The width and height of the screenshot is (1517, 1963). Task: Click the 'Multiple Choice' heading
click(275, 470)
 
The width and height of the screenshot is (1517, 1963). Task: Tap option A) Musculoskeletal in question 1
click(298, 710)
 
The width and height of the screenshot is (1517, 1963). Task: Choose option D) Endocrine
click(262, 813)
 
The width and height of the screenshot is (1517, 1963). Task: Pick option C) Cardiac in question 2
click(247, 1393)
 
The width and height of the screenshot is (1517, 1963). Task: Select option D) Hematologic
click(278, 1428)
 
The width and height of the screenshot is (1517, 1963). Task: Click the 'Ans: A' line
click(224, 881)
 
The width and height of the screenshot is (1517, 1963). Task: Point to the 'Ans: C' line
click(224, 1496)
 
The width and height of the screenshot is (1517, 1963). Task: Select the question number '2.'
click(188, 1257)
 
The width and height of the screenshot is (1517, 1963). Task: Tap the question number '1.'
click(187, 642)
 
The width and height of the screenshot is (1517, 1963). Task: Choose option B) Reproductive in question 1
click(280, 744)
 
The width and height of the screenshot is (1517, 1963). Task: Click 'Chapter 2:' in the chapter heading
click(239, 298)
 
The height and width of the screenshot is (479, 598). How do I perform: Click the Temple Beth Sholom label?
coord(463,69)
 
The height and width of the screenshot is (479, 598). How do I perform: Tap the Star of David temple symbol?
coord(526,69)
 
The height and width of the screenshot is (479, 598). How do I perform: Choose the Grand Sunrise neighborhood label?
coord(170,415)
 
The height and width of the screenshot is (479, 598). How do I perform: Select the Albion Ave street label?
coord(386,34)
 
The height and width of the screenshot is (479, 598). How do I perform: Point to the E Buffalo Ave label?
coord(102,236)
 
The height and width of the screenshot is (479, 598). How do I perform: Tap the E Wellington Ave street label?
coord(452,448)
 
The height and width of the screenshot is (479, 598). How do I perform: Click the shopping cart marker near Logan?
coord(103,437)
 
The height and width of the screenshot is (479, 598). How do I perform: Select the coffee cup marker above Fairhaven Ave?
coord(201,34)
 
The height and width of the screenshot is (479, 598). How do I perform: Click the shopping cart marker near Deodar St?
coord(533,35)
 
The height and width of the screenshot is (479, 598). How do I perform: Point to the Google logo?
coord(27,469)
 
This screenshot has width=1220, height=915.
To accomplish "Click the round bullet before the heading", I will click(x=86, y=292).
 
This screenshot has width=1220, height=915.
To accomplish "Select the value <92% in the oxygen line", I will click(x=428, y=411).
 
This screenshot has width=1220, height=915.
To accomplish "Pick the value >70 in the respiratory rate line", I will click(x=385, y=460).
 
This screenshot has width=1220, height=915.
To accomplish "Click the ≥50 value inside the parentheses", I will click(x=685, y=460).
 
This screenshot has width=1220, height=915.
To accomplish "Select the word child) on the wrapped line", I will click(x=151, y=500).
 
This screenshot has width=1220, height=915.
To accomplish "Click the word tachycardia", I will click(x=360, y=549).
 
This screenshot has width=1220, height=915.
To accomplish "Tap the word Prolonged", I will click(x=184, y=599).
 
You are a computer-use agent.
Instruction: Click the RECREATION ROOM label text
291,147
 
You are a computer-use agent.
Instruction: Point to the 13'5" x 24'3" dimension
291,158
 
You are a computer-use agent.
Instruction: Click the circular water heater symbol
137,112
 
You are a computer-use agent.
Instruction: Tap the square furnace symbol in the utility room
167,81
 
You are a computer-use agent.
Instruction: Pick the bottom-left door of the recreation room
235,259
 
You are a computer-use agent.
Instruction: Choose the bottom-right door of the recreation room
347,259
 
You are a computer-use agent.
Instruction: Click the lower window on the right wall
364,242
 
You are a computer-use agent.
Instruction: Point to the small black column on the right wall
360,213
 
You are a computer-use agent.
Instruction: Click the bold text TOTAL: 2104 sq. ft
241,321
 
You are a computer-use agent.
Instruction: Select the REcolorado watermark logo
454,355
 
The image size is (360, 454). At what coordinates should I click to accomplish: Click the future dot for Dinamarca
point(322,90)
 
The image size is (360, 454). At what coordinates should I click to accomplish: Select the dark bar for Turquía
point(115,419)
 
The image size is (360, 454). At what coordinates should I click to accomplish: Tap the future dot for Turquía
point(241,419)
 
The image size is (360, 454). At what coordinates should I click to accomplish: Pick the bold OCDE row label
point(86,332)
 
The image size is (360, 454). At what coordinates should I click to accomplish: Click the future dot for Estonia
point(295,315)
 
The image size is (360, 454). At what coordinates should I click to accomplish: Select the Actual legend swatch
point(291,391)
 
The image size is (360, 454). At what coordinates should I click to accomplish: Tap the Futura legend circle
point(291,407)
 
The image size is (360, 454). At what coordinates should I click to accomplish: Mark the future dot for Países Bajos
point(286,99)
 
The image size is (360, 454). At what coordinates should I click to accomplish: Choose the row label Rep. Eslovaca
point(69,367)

▶ [Problem details]
Convert the lines above, starting at the line containing "Musculoskeletal in question 1" and ending at the line containing "click(262, 813)", into a Markdown table with a Number column for the row number and an Entry column for the line, leaving out blank lines.

▶ [The output]
| Number | Entry |
|---|---|
| 1 | The width and height of the screenshot is (1517, 1963). Task: Tap option A) Musculoskeletal in question 1 |
| 2 | click(298, 710) |
| 3 | The width and height of the screenshot is (1517, 1963). Task: Choose option D) Endocrine |
| 4 | click(262, 813) |